4)The problems described above with legal technique and, as a result, with the implementation of the Draft Law, are forced to conclude that it has a corruptibility. In particular, in what situations the measures of responsibility for evasion from biometric registration provided by the Draft Law will be applied. Most likely, these will be cases of the provision of public services: the issuance of permits, the registration of rights and acts of state, the crossing of the state border. Failure of biometric registration is the reason for bringing the applicant to responsibility or extortion of a bribe for not taking it.

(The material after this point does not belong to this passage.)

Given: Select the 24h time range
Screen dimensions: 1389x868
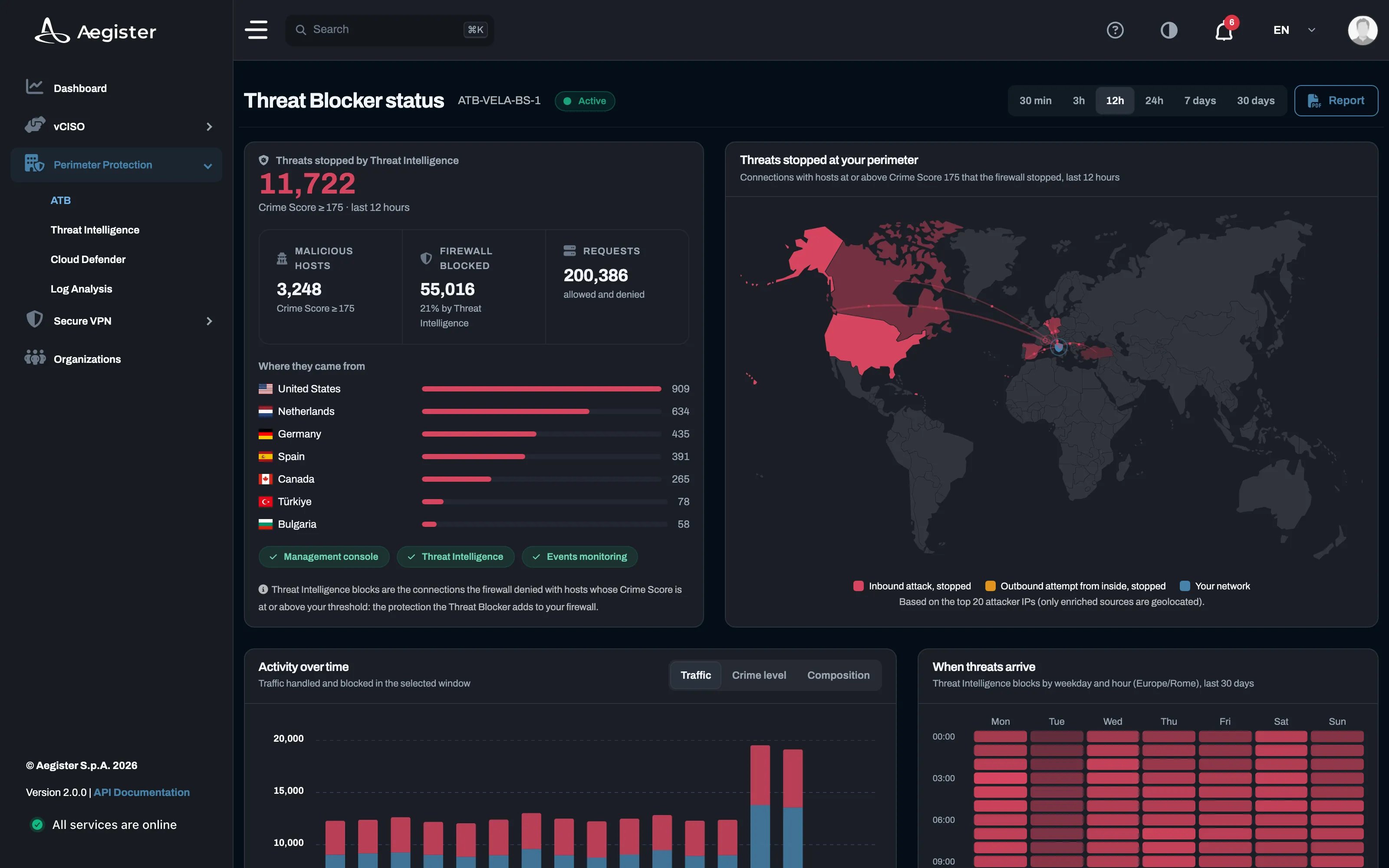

Taking into account the above remarks, it seems most appropriate to introduce amendments to the Draft Law that abolish the obligation of biometric registration and set specific goals for processing biometric information and the composition of information processed for this purpose. Implementation of a biometric registration as a pilot project in one or several localities, linked to the provision of any state or municipal services, could also be effective. If such a pilot project is successful, it will be possible to draw conclusions about the expansion of cases of voluntary biometric registration.
N. A. Dmitrik
Head of Legal Consulting
PA “Park Media Consulting”
1. The Convention on the Protection of Individuals with the Automated Processing of Personal Data (Strasbourg, January 28, 1981) postulates this principle as follows: personal data undergoing automatic processing:
b) must be accumulated for precisely defined and legitimate purposes and not be used contrary to these goals;
c) must be adequate, relevant and not excessive in relation to the purposes for which they are accumulated;
2. Speaking of “many” countries, it is worth mentioning, at a minimum, the United States, the Federal Republic of Germany and the Russian Federation, whose laws prohibit the centralized storage of biometric data entered in travel documents.